Mental models must be unlocked and understood before alternative futures can be developed.

In trying to look ahead and anticipate events in your role as an HR futurist there are a number of steps that must be considered. Part of this is understanding your own organization and to understand your organization you must have an awareness of the mental models that rule organizational thinking. So let me explain the importance of mental models in Futuring.

Mental models

According to Peter Senge, in his book The Fifth Discipline, mental models are “deeply ingrained assumptions, generalizations, or even pictures or images that influence how we understand the world and how we take actions.” We as individuals have our own set of mental models about the world and people around us. It is our comparison point. The problem is that the world changes at a rapid pace and if we do not reexamine our mental models we may soon find ourselves being non-adaptive.
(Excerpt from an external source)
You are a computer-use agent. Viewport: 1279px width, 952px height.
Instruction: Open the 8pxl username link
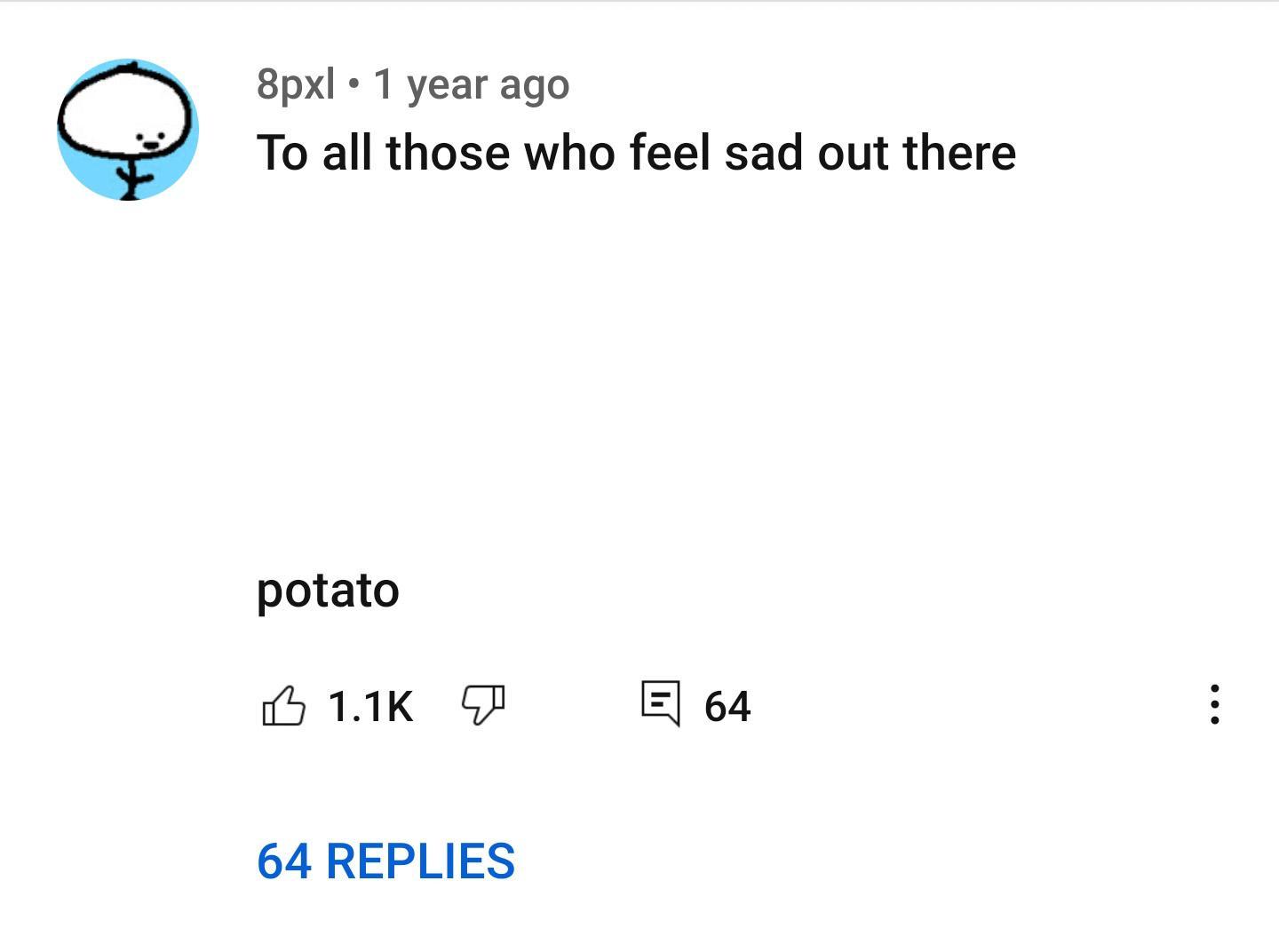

Senge says “Mental models of what can or cannot be done in different management settings are no less deeply entrenched.” These mental models can be simple generalizations, such as “Generation Y’s are not willing to pay their dues and are not loyal” or they can be much more complex.

Bars to action

Senge said “New insights fail to get put into practice because they conflict with deeply held internal images of how the world works, images that limit us to familiar ways of thinking and acting.” That is a major problem in the world of being a practical futurist. One of the major roles of the futurist is to get the organization to consider alternative futures for the company, be it a different product, a different market, a new technology, or a different skill set required or even an entirely different type of employee the company will need.

Examine the current model

Before you can begin to suggest alternative futures you have to examine and understand the current mental models or points of view the organization holds. Without this comprehension then presentations of alternative futures will very possibly fall on deaf ears. Perhaps one of the alternative futures you may look at will require your company to change to a totally distributed model of employment, with some work being done by contractors in other countries or telecommuting employees rather than a traditional onsite labor force. If the current mental model is that employees have to be managed by looking at headcount in a cubical farm then this alternative future will not be well accepted.

The alternative future

Let’s consider the alternative future of your building burning down. How would the company survive? One possible way would be to have as much work off-loaded to outsourced solutions and to rapidly set up employees to be able to work out their homes. That could be potentially set up quickly if the company was prepared and had a plan in place to deal with this undesired future. You could even begin to prepare for such a future by currently setting up a telecommuting program for existing workers preparing them for disasters. But you will not get this accepted if the mental model of “headcount attendance” is not changed. And you cannot change it if you don’t know it exists.

What to do

The best way to get a handle on what the current mental models are is to first sit down and examine your own mental models about various aspects of your business. How do you feel about employees, work process, management, opportunities, abilities and the chances of getting things done? Then examine the mental models of the company as a whole. Without this examination and understanding you will never get anything accomplished. As Senge says “The inertia of deeply entrenched mental models can overwhelm even the best systemic insight.”